BEGIN

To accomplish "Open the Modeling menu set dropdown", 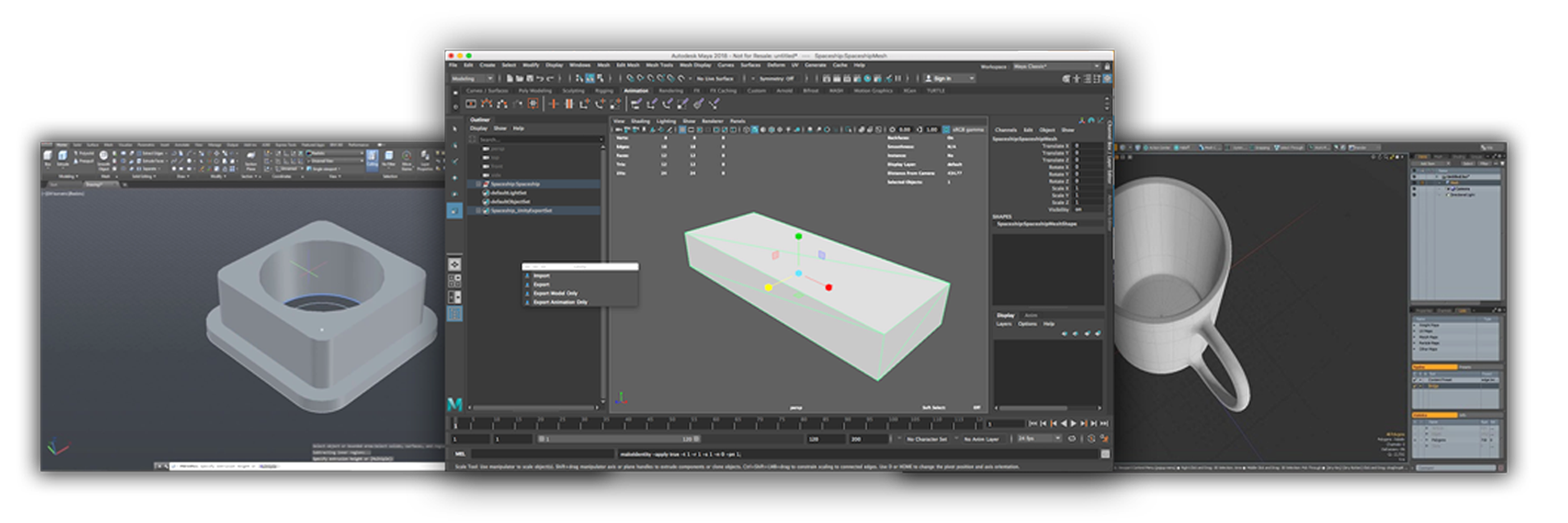I will click(x=472, y=79).
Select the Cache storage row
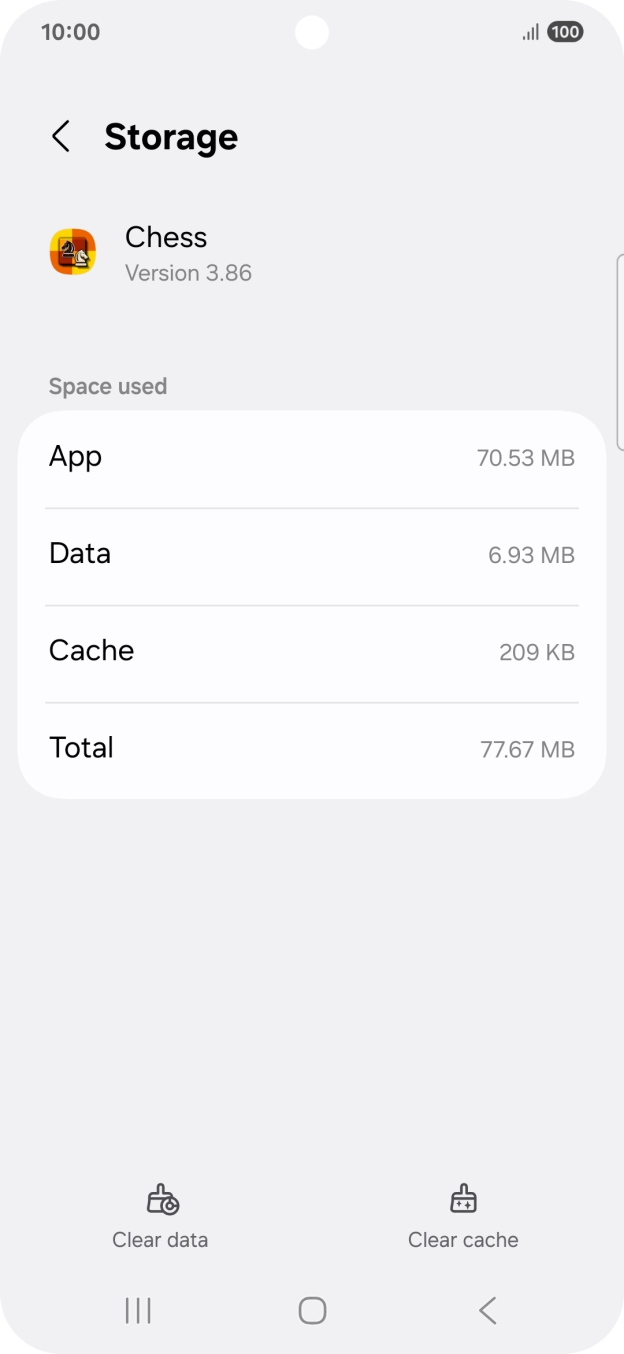Screen dimensions: 624x1354 tap(312, 651)
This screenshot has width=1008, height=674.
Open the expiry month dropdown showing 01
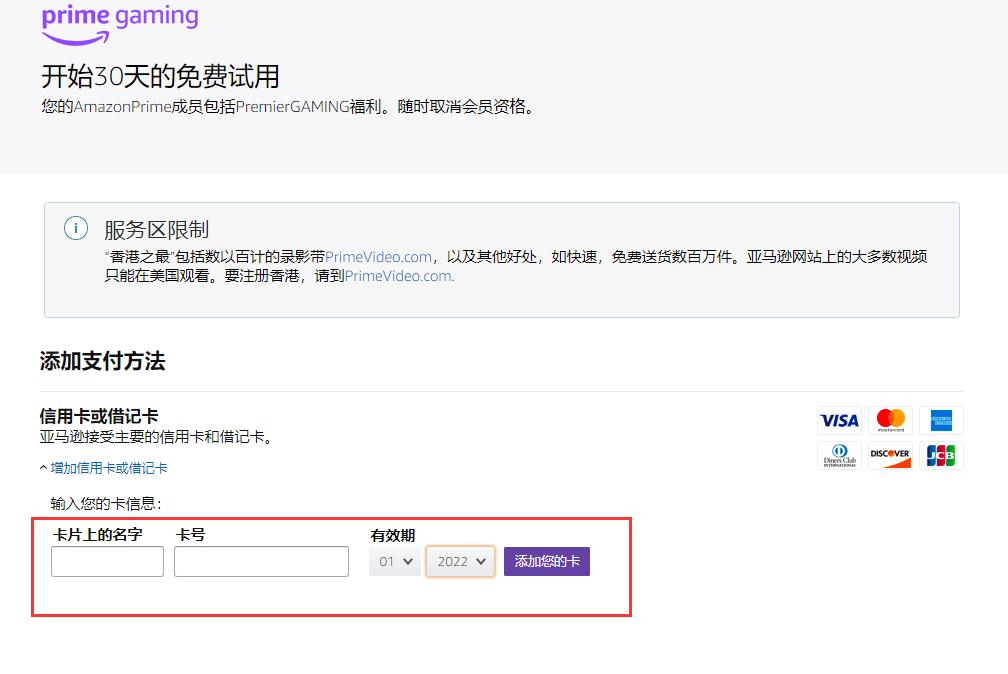(394, 561)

END

» What you will do
With the pictures left out, copy exactly the lines from the one containing "This screenshot has width=1008, height=674." through the final line of the records above, both included.

» Written answer
This screenshot has width=1008, height=674.
Open the expiry month dropdown showing 01
(394, 561)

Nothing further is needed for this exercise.